▶ [Selected extract]:
▼

LAKEPORT, Calif. – On Monday a Lake County Superior Court judge upheld a cause of action but threw out two others filed by a group of plaintiffs who sued the county over its interim urgency medical marijuana cultivation ordinance.
Retired Lake County Superior Court Judge Arthur Mann on Monday heard the demurrer in the case that Don Merrill and several anonymous co-plaintiffs filed against the county.
County Counsel Anita Grant said the county pursued the demurrer, which she explained tests the legal sufficiency of a complaint or cause of action.
Merrill and his three co-plaintiffs – one of whom Merrill said has since died – sued the county in early July following the Board of Supervisors’ 4-1 approval of the ordinance, which set plant limits and setback requirements, and prevented cultivation on undeveloped parcels.
In August, Judge David Herrick granted the plaintiffs a preliminary injunction that protected qualified growers – who had planted their crops before July 9 and who were in compliance with state law – through the end of 2012.
At the same time, Herrick did not find that the county’s ordinance was an amendment to the 1996 voter-approved California Compassionate Use Act and that it did not set restrictions that violated state law.
Grant said the demurrer went before Mann on Monday morning, with Senior County Counsel Bob Bridges and Merrill’s attorney, Joseph Elford, presenting their arguments. Mann’s decision came down that afternoon.
In Merrill’s first cause of action, Elford contended that the ordinance unconstitutionally amended the Compassionate Use Act. In the second cause, Elford argued that the ordinance set restrictions on medical marijuana cultivation that was incompatible with state law, and that state law preempted the urgency ordinance.
Grant said Mann granted the demurrer on both of those causes, essentially throwing them out.
However, Grant said Mann, like Herrick, upheld the third action in the case, in which Elford argued that the ordinance violated due process by divesting the plaintiffs of their right to cultivate marijuana after having spent considerable money to plant and grow the crop.

▲

▶ [Given material]:

▼

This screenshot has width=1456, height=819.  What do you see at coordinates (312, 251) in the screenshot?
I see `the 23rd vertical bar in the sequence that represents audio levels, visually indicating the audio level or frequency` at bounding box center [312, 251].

▲

▶ [Task A]: Do these statements agree with the marijuana ordinance report? (i) The Board of Supervisors approved the ordinance unanimously. (ii) Mann ruled on the same day the demurrer was heard. (iii) The preliminary injunction protected qualified growers through the end of 2013.
▶ [Task B]: Can you return the passage of the marijuana ordinance report from "LAKEPORT, Calif. –" to "cause of action.", word for word?

▶ [Solution A]:
(i) No: "the Board of Supervisors’ 4-1 approval of the ordinance"
(ii) Yes: "Mann’s decision came down that afternoon."
(iii) No: "through the end of 2012."

▶ [Solution B]:
LAKEPORT, Calif. – On Monday a Lake County Superior Court judge upheld a cause of action but threw out two others filed by a group of plaintiffs who sued the county over its interim urgency medical marijuana cultivation ordinance.
Retired Lake County Superior Court Judge Arthur Mann on Monday heard the demurrer in the case that Don Merrill and several anonymous co-plaintiffs filed against the county.
County Counsel Anita Grant said the county pursued the demurrer, which she explained tests the legal sufficiency of a complaint or cause of action.